[PROVIDED RECORDS]
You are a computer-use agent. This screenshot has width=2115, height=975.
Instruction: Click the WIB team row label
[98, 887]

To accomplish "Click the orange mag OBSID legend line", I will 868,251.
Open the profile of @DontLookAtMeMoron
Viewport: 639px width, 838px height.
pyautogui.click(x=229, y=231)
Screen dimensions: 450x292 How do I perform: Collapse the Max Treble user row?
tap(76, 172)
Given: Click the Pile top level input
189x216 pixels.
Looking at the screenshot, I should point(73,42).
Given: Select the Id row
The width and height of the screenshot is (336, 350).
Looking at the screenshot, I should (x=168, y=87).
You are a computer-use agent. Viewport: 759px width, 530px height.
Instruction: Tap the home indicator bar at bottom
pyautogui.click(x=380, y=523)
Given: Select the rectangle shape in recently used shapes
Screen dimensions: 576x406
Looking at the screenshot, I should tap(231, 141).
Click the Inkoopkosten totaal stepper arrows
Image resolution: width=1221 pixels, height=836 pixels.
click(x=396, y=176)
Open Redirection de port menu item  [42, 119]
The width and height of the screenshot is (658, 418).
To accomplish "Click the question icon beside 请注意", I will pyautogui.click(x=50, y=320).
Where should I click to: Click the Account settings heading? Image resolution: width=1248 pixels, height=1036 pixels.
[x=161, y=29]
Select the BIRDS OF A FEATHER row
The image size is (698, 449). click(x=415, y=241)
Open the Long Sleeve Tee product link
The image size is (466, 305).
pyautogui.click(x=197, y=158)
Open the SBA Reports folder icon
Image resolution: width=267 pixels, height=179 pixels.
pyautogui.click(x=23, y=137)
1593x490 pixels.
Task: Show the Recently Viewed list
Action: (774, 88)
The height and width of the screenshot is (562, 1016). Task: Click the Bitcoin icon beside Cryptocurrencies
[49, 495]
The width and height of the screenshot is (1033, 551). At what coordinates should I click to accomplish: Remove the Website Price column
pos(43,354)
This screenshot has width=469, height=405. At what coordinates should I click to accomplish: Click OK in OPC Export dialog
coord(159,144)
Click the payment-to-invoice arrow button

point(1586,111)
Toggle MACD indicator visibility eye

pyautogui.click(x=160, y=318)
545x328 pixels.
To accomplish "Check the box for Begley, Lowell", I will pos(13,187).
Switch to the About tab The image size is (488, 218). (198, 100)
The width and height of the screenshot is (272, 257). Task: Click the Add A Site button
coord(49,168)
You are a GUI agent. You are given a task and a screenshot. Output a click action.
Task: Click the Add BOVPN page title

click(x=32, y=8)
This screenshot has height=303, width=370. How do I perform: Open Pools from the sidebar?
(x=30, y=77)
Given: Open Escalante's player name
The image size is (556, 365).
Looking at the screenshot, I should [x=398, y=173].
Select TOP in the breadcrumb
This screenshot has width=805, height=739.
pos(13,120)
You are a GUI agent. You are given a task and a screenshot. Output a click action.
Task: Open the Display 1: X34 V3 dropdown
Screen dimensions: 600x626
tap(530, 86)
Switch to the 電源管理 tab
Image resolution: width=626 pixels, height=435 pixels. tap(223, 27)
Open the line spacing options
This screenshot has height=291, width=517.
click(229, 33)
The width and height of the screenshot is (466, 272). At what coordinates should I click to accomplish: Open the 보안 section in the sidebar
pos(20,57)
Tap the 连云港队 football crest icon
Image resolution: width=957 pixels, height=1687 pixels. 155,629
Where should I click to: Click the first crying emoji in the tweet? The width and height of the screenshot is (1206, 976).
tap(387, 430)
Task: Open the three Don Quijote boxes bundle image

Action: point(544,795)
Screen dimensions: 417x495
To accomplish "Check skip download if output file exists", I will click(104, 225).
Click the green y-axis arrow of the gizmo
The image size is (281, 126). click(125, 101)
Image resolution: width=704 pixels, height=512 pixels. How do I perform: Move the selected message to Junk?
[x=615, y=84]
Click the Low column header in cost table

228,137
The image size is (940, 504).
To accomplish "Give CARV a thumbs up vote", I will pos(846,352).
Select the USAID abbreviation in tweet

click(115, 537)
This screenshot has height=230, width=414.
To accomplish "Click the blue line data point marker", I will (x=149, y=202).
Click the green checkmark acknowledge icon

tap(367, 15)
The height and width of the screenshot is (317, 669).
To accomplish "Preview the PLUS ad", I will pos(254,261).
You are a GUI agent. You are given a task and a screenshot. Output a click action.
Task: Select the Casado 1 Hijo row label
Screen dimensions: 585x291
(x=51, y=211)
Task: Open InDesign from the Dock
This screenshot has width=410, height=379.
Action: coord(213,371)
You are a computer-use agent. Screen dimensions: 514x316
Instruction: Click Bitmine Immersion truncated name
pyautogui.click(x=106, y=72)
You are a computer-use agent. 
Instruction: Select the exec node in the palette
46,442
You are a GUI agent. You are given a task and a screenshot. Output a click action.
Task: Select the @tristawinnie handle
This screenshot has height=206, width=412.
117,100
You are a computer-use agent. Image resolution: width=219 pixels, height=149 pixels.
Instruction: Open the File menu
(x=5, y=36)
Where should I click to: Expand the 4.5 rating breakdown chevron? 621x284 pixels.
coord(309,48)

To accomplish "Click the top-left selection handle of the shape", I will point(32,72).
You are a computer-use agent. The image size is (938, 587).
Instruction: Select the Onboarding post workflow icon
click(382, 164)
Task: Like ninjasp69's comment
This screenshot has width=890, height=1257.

[REQUIRED ACTION]
Using the records above, copy each line that contains "shape".

[RESULT BELOW]
Given: Select the rectangle shape in recently used shapes
To accomplish "Click the top-left selection handle of the shape", I will point(32,72).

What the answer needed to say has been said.